Todo esto origina una escasa cultura investigadora y lleva a realizar fundamentalmente estudios descriptivos (donde no se contrastan hipótesis ni se infiere causalidad) y con abundantes deficiencias metodológicas, tales como uso infrecuente de técnicas de muestreo aleatorio, muestras de tamaño reducido, etc.
Más cantidad, mejorando la calidad
Lo que nos lleva a relacionar el número de publicaciones con la idea de calidad en investigación, que nos puede ayudar a entender mejor la situación de la medicina de Atención Primaria, incluida la de nuestra especialidad, que se caracterizaría porque produce lo que siguiendo a Kuhn se denomina ciencia “normal”, que no es más que la repetición de observaciones, metodológicamente científicas pero sin innovación de ideas, y no se expresa en revistas extranjeras, sino en los órganos oficiales de las sociedades nacionales. Aunque sus resultados se deben considerar necesarios para generar esa ciencia normal en gran cantidad, sobre la que sobresalgan los científicos relevantes, aquellos que –usando de nuevo la terminología de Kuhn– son capaces de “hacer saltar el paradigma dominante”.
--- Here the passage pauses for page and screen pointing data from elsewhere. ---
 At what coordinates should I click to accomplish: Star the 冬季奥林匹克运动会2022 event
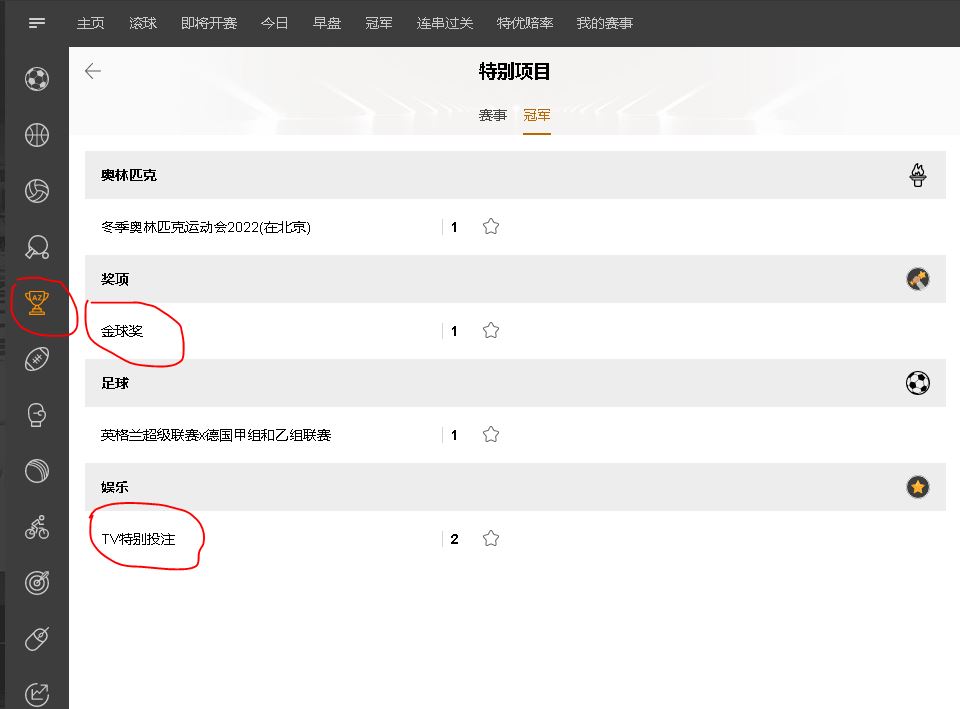pyautogui.click(x=491, y=227)
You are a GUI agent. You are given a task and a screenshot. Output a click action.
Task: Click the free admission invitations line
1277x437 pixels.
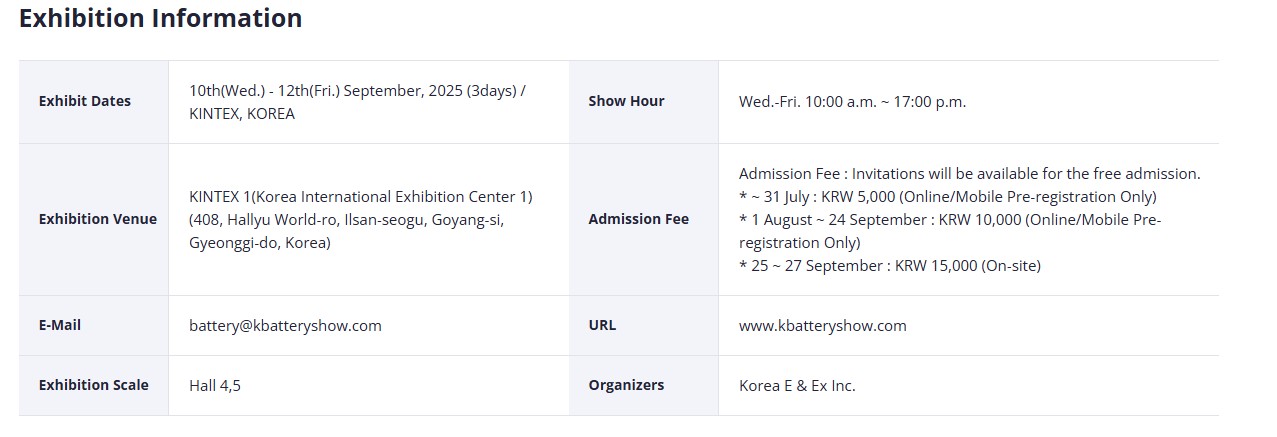(x=970, y=173)
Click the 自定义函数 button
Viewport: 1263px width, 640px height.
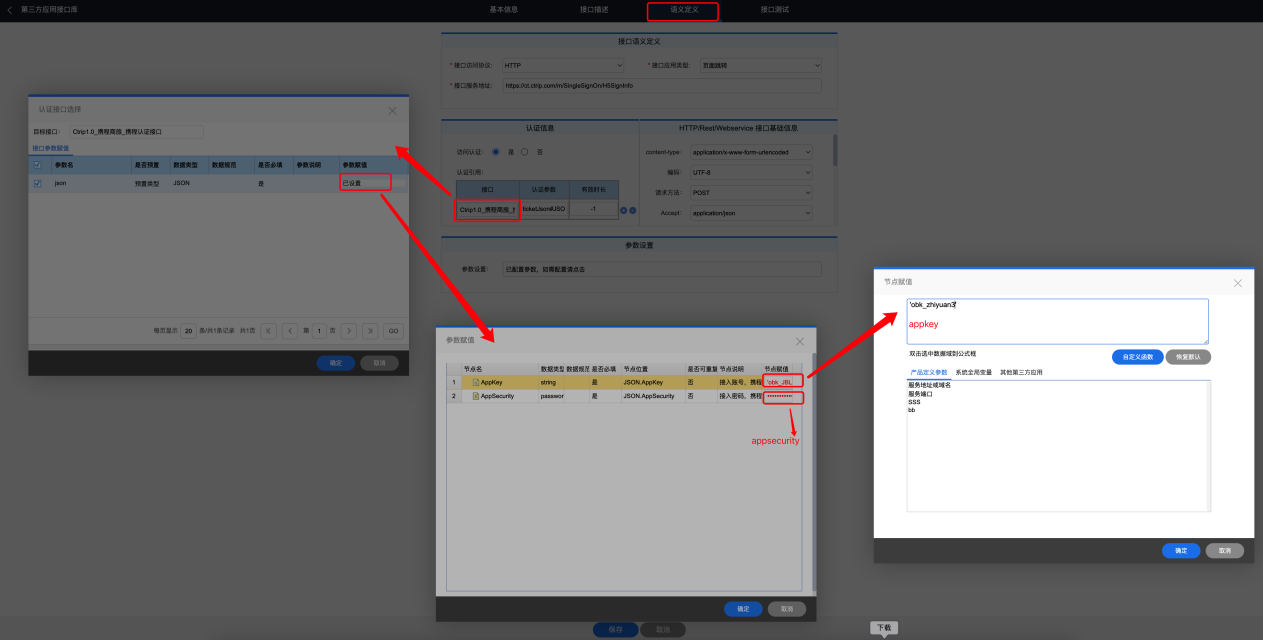click(1136, 356)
La calidad de esta investigación puede ser estudiada y evaluada a través de los productos generados en su actividad. Entre ellos, aquellos que son la base de apoyo y el hecho culminante de la actividad científica; esto es, los artículos originales publicados, en los que son factores a tener en cuenta: la difusión de la revista en la que aparecen, estimada por el Factor de Impacto, en sus diferentes formas o correcciones; el número total de artículos publicados en un determinado campo; el número de citas utilizadas, la obsolescencia o actualidad de las mismas, esto es, el porcentaje de citas referidas a los últimos cinco años; y los indicadores de aislamiento.
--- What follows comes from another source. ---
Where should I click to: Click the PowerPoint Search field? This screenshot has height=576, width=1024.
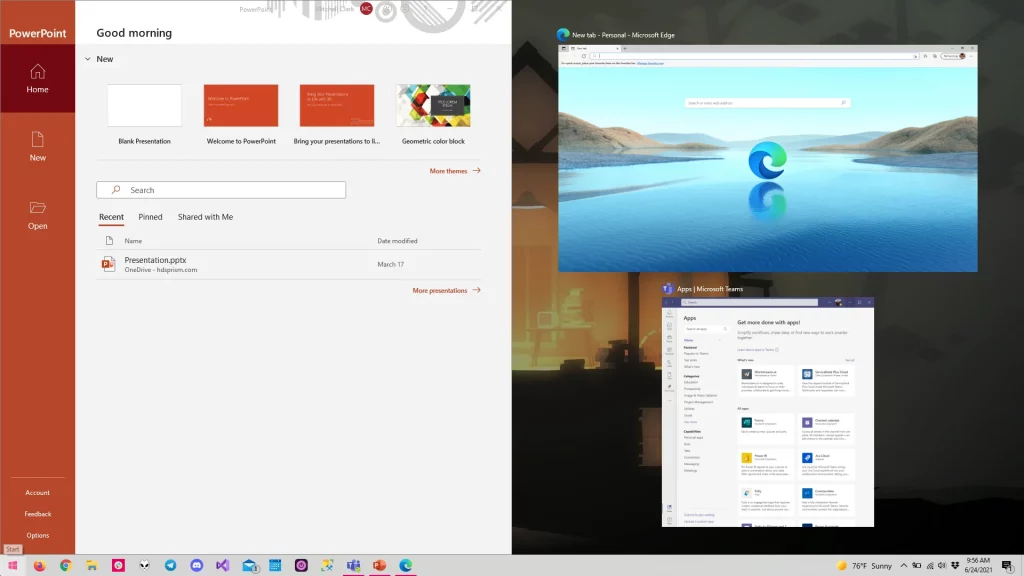[221, 190]
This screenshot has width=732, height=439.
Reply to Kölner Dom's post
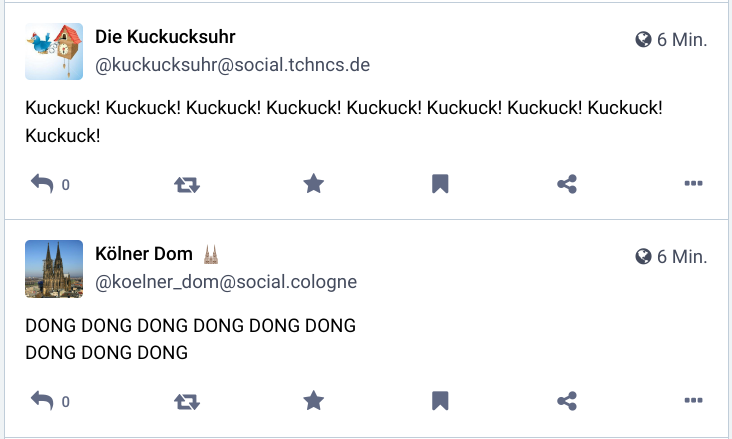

Finalmente, debemos enumerar los puntos que consideramos necesarios para mejorar la calidad de la investigación en Pediatría de Atención Primaria: generar dentro de nuestra profesión un “ambiente cultural”, en el que se reconozca el trabajo en investigación clínica; promocionar líneas de investigación prioritarias, especialmente en AP; y crear redes mixtas de investigadores formadas por pediatras de hospital y de AP, que desarrollen proyectos viables y relevantes. Para lo cual, sería necesario facilitar los recursos, mejorar la formación investigadora y crear condiciones laborales que permitan investigar. En definitiva, hacer posible el desarrollo de una “masa crítica” de investigadores de un nivel superior al actual, que permita incrementar la validez científica de nuestras decisiones.